Pixel coordinate grounding data
# # # #

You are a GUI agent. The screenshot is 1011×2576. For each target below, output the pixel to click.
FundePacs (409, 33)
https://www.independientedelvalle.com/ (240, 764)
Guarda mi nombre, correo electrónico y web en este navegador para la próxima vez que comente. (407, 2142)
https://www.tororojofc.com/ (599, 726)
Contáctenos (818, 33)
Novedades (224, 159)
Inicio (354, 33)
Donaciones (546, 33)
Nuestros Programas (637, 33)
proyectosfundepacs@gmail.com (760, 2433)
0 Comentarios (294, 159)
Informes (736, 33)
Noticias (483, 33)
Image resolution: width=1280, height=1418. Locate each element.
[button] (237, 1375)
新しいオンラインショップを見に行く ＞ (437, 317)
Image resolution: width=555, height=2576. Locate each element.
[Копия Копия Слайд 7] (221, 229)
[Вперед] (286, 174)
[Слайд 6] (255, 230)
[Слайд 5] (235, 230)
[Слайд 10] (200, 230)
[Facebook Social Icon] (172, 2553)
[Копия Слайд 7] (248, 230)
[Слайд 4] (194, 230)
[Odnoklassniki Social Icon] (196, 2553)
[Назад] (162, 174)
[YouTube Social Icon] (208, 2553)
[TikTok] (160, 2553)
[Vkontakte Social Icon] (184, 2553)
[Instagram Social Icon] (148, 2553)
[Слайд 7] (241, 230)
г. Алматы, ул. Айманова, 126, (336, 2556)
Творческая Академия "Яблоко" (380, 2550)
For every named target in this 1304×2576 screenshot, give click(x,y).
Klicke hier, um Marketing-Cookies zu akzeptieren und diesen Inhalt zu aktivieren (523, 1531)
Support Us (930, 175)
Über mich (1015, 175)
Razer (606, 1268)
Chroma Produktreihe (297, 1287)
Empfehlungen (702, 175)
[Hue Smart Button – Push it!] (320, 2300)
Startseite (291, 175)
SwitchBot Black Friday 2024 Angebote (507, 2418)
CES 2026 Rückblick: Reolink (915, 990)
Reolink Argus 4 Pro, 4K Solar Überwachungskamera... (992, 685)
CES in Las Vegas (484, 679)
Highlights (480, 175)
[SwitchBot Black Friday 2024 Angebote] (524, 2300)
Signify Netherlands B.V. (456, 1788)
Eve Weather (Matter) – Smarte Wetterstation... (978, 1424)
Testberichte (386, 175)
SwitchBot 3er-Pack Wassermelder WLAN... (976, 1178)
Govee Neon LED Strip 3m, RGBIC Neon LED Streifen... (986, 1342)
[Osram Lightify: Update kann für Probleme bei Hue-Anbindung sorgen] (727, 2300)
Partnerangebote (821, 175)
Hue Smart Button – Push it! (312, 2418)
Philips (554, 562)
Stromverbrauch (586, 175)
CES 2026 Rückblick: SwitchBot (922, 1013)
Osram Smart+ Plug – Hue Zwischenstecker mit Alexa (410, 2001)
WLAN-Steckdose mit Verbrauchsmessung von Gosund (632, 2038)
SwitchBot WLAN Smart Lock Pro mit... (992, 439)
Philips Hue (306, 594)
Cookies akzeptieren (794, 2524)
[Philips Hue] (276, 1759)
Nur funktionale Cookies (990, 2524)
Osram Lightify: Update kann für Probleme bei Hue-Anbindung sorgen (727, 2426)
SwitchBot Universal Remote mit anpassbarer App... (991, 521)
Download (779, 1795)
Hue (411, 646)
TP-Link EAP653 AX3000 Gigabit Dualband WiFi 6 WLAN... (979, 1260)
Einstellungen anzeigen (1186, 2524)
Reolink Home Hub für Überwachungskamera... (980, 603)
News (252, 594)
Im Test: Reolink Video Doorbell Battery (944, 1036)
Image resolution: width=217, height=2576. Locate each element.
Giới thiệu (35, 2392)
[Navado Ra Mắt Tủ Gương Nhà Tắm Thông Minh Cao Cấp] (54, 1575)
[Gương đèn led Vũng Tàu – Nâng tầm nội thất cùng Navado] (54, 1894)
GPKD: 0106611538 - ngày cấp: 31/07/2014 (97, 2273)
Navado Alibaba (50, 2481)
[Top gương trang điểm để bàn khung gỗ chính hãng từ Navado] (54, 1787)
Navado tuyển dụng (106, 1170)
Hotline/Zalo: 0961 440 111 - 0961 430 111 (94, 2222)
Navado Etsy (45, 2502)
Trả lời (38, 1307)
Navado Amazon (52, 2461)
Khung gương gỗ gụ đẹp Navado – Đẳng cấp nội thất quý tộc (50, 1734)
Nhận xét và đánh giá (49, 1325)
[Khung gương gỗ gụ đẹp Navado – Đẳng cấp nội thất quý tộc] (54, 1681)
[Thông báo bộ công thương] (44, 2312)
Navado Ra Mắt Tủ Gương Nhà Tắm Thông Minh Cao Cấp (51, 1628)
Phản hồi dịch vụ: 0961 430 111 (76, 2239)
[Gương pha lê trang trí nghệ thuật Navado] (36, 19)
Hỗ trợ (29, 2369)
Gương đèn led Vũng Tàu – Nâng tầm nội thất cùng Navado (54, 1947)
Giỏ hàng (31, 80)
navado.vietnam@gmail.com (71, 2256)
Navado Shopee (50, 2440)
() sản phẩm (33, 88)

# # # #

» **Goal of the exercise**:
The reply should consist solely of the lines of the data, exact, from the opening line through the line with "SwitchBot 3er-Pack Wassermelder", inclusive.

» **Answer space**:
You are a GUI agent. The screenshot is 1011×2576. For each target below, output the pixel to click.
FundePacs (409, 33)
https://www.independientedelvalle.com/ (240, 764)
Guarda mi nombre, correo electrónico y web en este navegador para la próxima vez que comente. (407, 2142)
https://www.tororojofc.com/ (599, 726)
Contáctenos (818, 33)
Novedades (224, 159)
Inicio (354, 33)
Donaciones (546, 33)
Nuestros Programas (637, 33)
proyectosfundepacs@gmail.com (760, 2433)
0 Comentarios (294, 159)
Informes (736, 33)
Noticias (483, 33)
Image resolution: width=1280, height=1418. Locate each element.
[button] (237, 1375)
新しいオンラインショップを見に行く ＞ (437, 317)
Image resolution: width=555, height=2576. Locate each element.
[Копия Копия Слайд 7] (221, 229)
[Вперед] (286, 174)
[Слайд 6] (255, 230)
[Слайд 5] (235, 230)
[Слайд 10] (200, 230)
[Facebook Social Icon] (172, 2553)
[Копия Слайд 7] (248, 230)
[Слайд 4] (194, 230)
[Odnoklassniki Social Icon] (196, 2553)
[Назад] (162, 174)
[YouTube Social Icon] (208, 2553)
[TikTok] (160, 2553)
[Vkontakte Social Icon] (184, 2553)
[Instagram Social Icon] (148, 2553)
[Слайд 7] (241, 230)
г. Алматы, ул. Айманова, 126, (336, 2556)
Творческая Академия "Яблоко" (380, 2550)
For every named target in this 1304×2576 screenshot, give click(x,y).
Klicke hier, um Marketing-Cookies zu akzeptieren und diesen Inhalt zu aktivieren (523, 1531)
Support Us (930, 175)
Über mich (1015, 175)
Razer (606, 1268)
Chroma Produktreihe (297, 1287)
Empfehlungen (702, 175)
[Hue Smart Button – Push it!] (320, 2300)
Startseite (291, 175)
SwitchBot Black Friday 2024 Angebote (507, 2418)
CES 2026 Rückblick: Reolink (915, 990)
Reolink Argus 4 Pro, 4K Solar Überwachungskamera... (992, 685)
CES in Las Vegas (484, 679)
Highlights (480, 175)
[SwitchBot Black Friday 2024 Angebote] (524, 2300)
Signify Netherlands B.V. (456, 1788)
Eve Weather (Matter) – Smarte Wetterstation... (978, 1424)
Testberichte (386, 175)
SwitchBot 3er-Pack Wassermelder WLAN... (976, 1178)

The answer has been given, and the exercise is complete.